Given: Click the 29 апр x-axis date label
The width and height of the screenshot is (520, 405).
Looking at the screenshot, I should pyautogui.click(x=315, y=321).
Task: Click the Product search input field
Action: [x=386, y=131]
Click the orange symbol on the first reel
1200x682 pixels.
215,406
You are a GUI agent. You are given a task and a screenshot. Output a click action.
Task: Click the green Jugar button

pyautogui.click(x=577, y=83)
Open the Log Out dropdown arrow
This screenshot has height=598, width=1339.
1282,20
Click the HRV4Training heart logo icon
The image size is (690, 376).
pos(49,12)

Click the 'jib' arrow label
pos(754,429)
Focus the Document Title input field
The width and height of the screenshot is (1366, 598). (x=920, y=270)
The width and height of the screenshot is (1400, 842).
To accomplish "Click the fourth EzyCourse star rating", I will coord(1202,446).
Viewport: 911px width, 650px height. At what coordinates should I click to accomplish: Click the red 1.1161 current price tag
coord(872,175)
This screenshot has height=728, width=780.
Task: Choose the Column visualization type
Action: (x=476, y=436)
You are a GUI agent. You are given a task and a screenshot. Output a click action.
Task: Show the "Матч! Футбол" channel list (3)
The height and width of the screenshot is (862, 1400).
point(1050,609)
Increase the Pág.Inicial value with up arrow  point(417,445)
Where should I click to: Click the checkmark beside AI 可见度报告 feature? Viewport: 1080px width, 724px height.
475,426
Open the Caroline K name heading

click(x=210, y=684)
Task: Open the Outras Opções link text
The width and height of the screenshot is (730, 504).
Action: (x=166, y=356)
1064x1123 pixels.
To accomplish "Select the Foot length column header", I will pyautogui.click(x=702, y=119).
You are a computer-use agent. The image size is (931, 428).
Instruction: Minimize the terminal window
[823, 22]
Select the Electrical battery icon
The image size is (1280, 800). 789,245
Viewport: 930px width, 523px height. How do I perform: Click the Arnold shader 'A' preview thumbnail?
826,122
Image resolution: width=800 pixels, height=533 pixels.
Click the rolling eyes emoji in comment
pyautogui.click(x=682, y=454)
..........
### WHAT IS EXPECTED
Write the entries out again exactly.

### EXERCISE ANSWER
Given: Click the 29 апр x-axis date label
The width and height of the screenshot is (520, 405).
Looking at the screenshot, I should pyautogui.click(x=315, y=321).
Task: Click the Product search input field
Action: [x=386, y=131]
Click the orange symbol on the first reel
1200x682 pixels.
215,406
You are a GUI agent. You are given a task and a screenshot. Output a click action.
Task: Click the green Jugar button

pyautogui.click(x=577, y=83)
Open the Log Out dropdown arrow
This screenshot has height=598, width=1339.
1282,20
Click the HRV4Training heart logo icon
The image size is (690, 376).
pos(49,12)

Click the 'jib' arrow label
pos(754,429)
Focus the Document Title input field
The width and height of the screenshot is (1366, 598). (x=920, y=270)
The width and height of the screenshot is (1400, 842).
To accomplish "Click the fourth EzyCourse star rating", I will coord(1202,446).
Viewport: 911px width, 650px height. At what coordinates should I click to accomplish: Click the red 1.1161 current price tag
coord(872,175)
This screenshot has height=728, width=780.
Task: Choose the Column visualization type
Action: (x=476, y=436)
You are a GUI agent. You are given a task and a screenshot. Output a click action.
Task: Show the "Матч! Футбол" channel list (3)
The height and width of the screenshot is (862, 1400).
point(1050,609)
Increase the Pág.Inicial value with up arrow  point(417,445)
Where should I click to: Click the checkmark beside AI 可见度报告 feature? Viewport: 1080px width, 724px height.
475,426
Open the Caroline K name heading

click(x=210, y=684)
Task: Open the Outras Opções link text
The width and height of the screenshot is (730, 504).
Action: (x=166, y=356)
1064x1123 pixels.
To accomplish "Select the Foot length column header", I will pyautogui.click(x=702, y=119).
You are a computer-use agent. The image size is (931, 428).
Instruction: Minimize the terminal window
[823, 22]
Select the Electrical battery icon
The image size is (1280, 800). 789,245
Viewport: 930px width, 523px height. How do I perform: Click the Arnold shader 'A' preview thumbnail?
826,122
Image resolution: width=800 pixels, height=533 pixels.
Click the rolling eyes emoji in comment
pyautogui.click(x=682, y=454)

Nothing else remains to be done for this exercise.